Citing data familiar to readers of The Social Contract, Lind singles out mass admission of unskilled immigrants as symptomatic of Third Republic policies that deliberately depress wages and otherwise benefit wealthy whites at the expense of everyone else. (Lind overlooks the extent to which much of the nonwhite political elite regard these immigration policies as an integral part of the grand compromise.) This analysis of immigration, if nothing else, makes The Next American Nation an important book. Almost the only contemporary books that deal seriously with immi-gration are those that deal with nothing else. They are laundry lists of what's good or bad about immigration by authors who favor or oppose current policies. Consequently, even the best of them can appear polemic or pedantic, putting off or putting to sleep readers not already converted to the author's cause. Because Lind's concerns with immigration are manifestly secondary to his concern about growing inequality, his arguments for a reduction of immigration may have the ring of truth to many otherwise deaf ears.

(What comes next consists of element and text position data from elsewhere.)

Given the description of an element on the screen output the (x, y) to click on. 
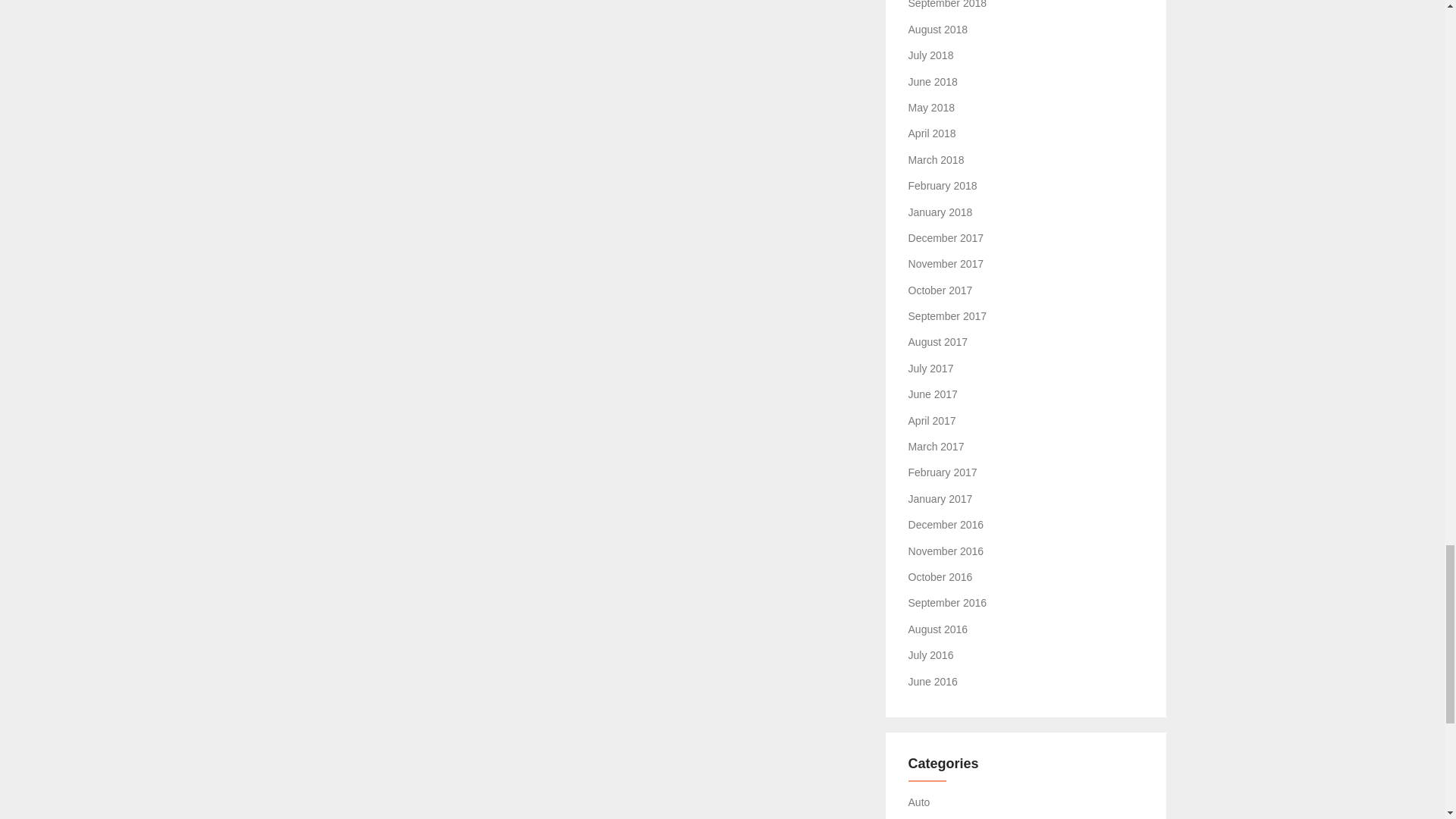
Auto Category (919, 802)
Given the description of an element on the screen output the (x, y) to click on. 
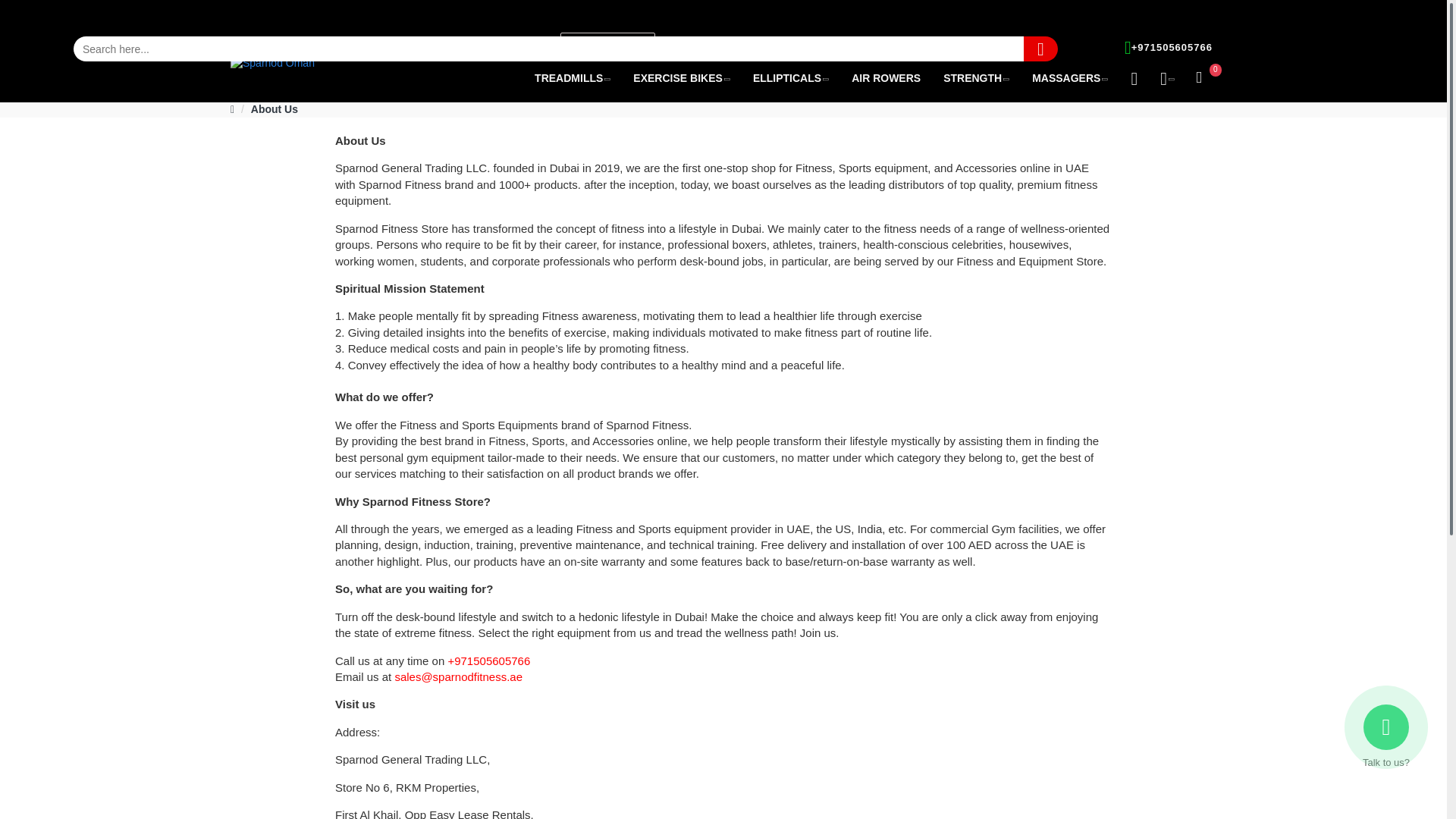
TREADMILLS (571, 78)
ELLIPTICALS (790, 78)
MASSAGERS (1069, 78)
STRENGTH (975, 78)
AIR ROWERS (885, 78)
EXERCISE BIKES (681, 78)
Sparnod Oman (272, 64)
Given the description of an element on the screen output the (x, y) to click on. 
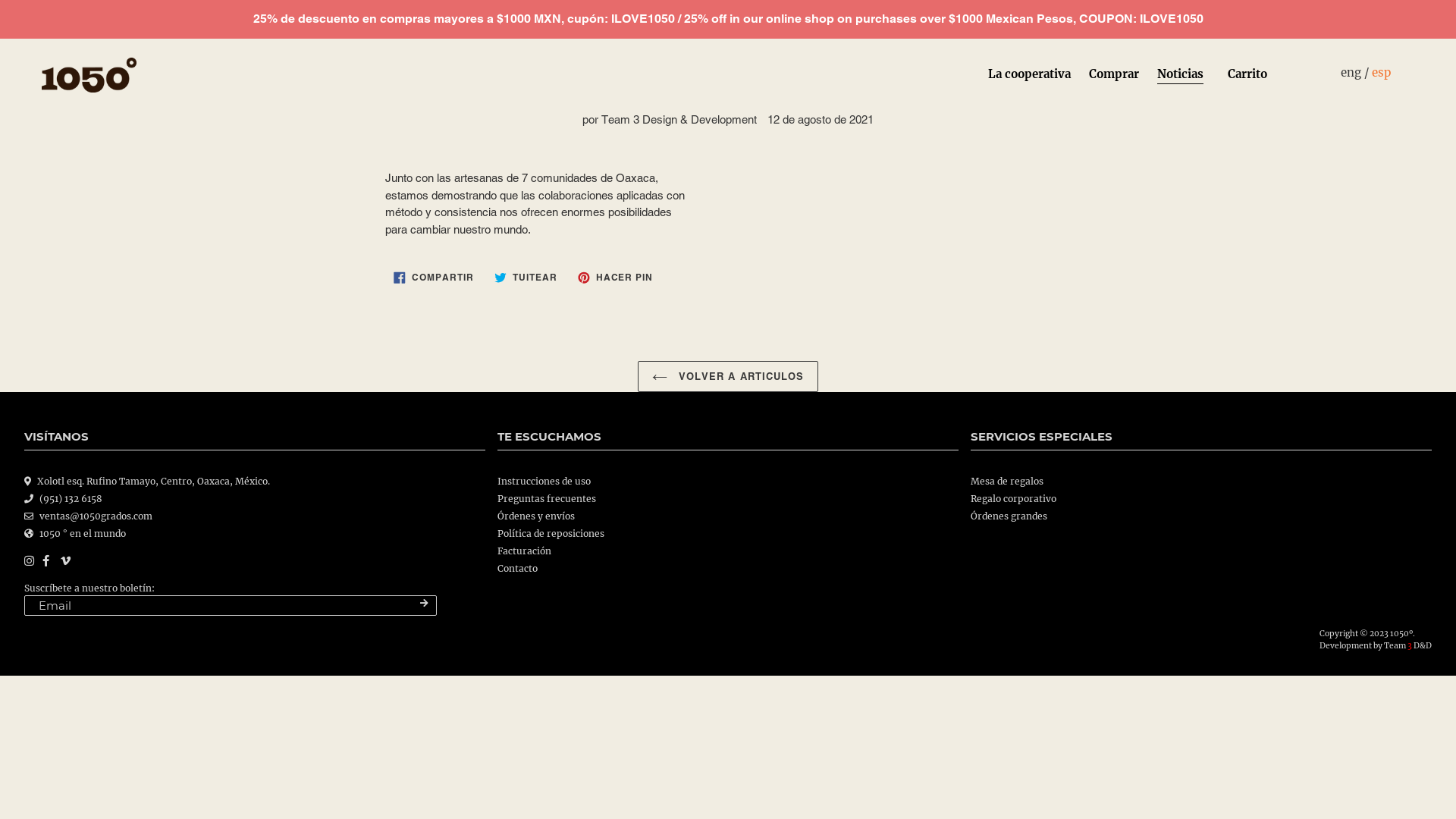
Preguntas frecuentes Element type: text (546, 498)
(951) 132 6158 Element type: text (70, 498)
Comprar Element type: text (1113, 74)
COMPARTIR
COMPARTIR EN FACEBOOK Element type: text (433, 277)
Instrucciones de uso Element type: text (543, 481)
TUITEAR
TUITEAR EN TWITTER Element type: text (525, 277)
HACER PIN
PINEAR EN PINTEREST Element type: text (615, 277)
Contacto Element type: text (517, 567)
La cooperativa Element type: text (1029, 74)
Carrito Element type: text (1247, 74)
Development by Team 3 D&D Element type: text (1375, 645)
ventas@1050grados.com Element type: text (95, 514)
Mesa de regalos Element type: text (1006, 481)
Regalo corporativo Element type: text (1013, 498)
VOLVER A ARTICULOS Element type: text (727, 376)
Noticias Element type: text (1180, 74)
Given the description of an element on the screen output the (x, y) to click on. 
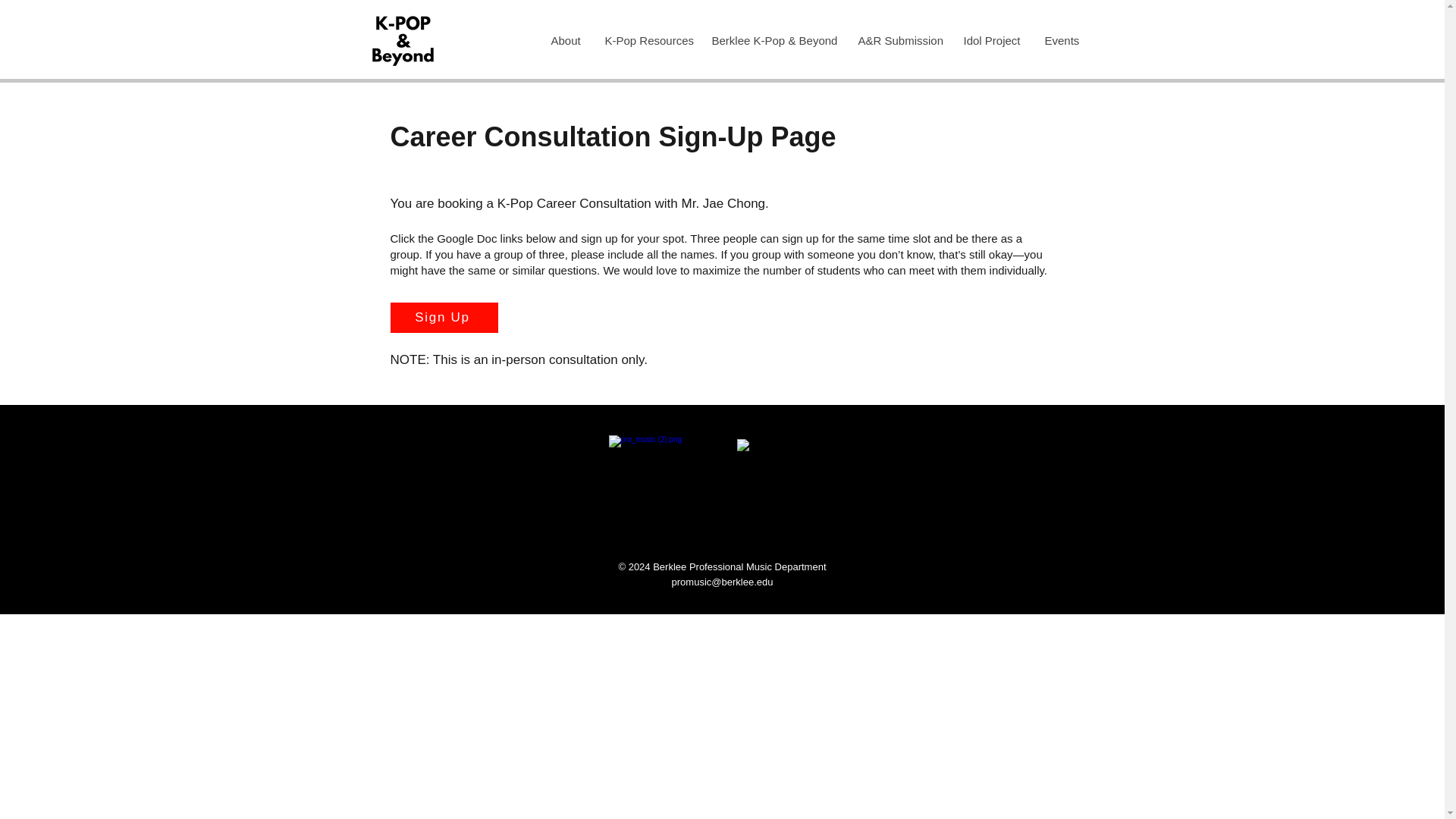
Sign Up (443, 317)
K-Pop Resources (646, 40)
About (567, 40)
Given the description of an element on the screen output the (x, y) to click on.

Lind believes that the Third Republic is inherently unstable because whites who are threatened by affir-mative action and mass immigration are too large a part of society to be counted out. Also, most U.S. citizens, white and nonwhite, sense that they possess an American nationality that is not confined to their own race and has more to it than an abstract commit-ment to the Constitution. While the multiculturalists have succeeded in muffling popular articulation of this common American nationality, they have failed to sell their own multinational paradigm to anyone except those who make a living from it.

Perhaps the principal message of The Next American Nation is that Eurocentrism is dead, multiculturalism is dying, and whoever succeeds in filling the void will shape the American political, economic, and social orders for much of the 21st century. Lind cautions secular liberals that the Christian right has something to offer that they do not - a definition of American nationality that has authentic American roots and can transcend both citizenship and race. He encourages those who oppose a nationality based on shared religious convictions to promote a different successor to Multi-Cultural America - "Trans-America."

According to Lind, a Trans-American Fourth Republic would celebrate the language, music, sports, customs, and other cultural traits that are shared by Americans of all races and religions and that mark us in the eyes of the world as a distinct people. The Fourth Republic would tolerate but would refuse to subsidize or authenticate idiosyncratic expressions of religious or racial identity.

The Next American Nation argues that public awareness of a common Trans-American nationality is the sine qua non of the reforms that Lind holds are necessary to reverse the process of Brazilianization in the United States. However, the reforms that he pro-poses are so dramatic (national election of Senators), so unconventional (imposing a "social tariff" on imported goods from low-wage countries), or so fanciful (appointing new Founding Fathers) that many of Lind's penetrating insights into the past and the present may get lost in the laughter over his prognos-tications. That would be unfortunate because, whatever its shortcomings, The Next American Nation grapples with issues of race and wealth in American society that few political commentators have dared confront.